╭─ PROVIDED MATERIAL

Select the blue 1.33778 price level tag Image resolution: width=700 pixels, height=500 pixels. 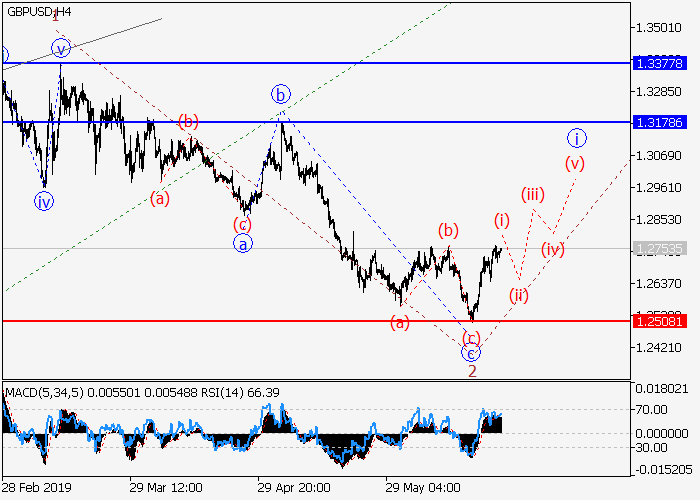(658, 63)
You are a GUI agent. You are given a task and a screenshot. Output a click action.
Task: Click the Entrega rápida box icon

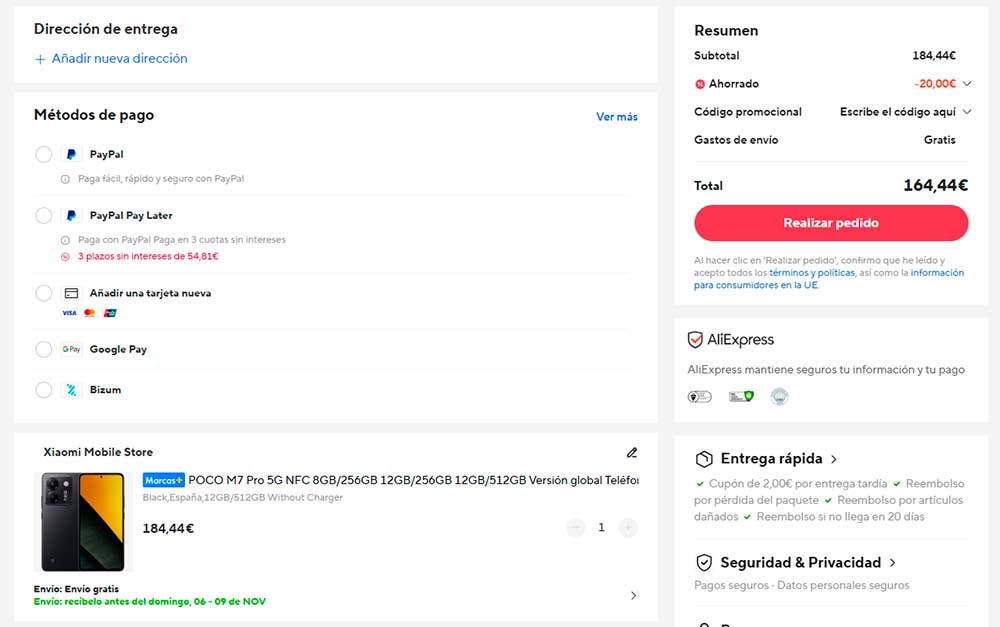coord(704,459)
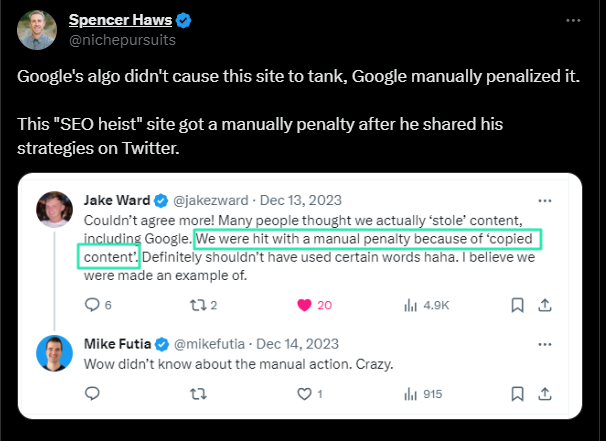View analytics of Jake Ward's tweet
Viewport: 606px width, 441px height.
click(410, 304)
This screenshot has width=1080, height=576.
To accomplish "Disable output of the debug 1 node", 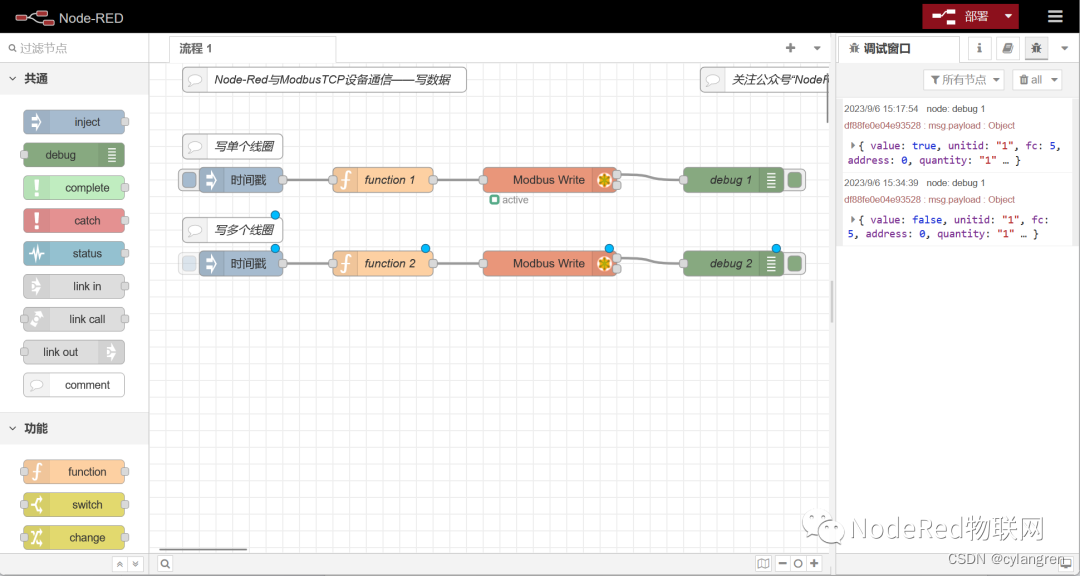I will 793,180.
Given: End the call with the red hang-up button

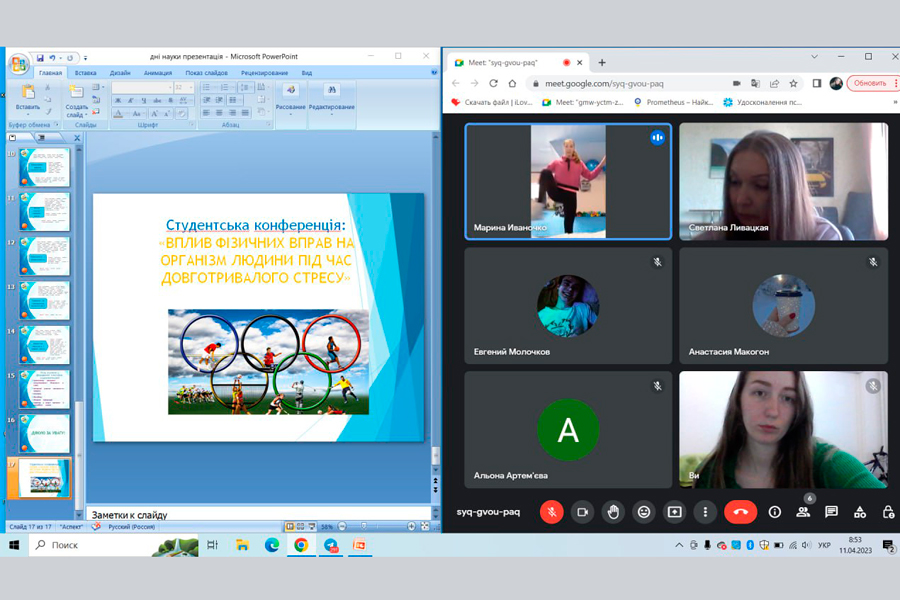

╰─

Reproduce every line from the listing above that holds the word "screenshot".

You are a GUI agent. You are given a task and a screenshot. Output a click action.
This screenshot has width=1080, height=576.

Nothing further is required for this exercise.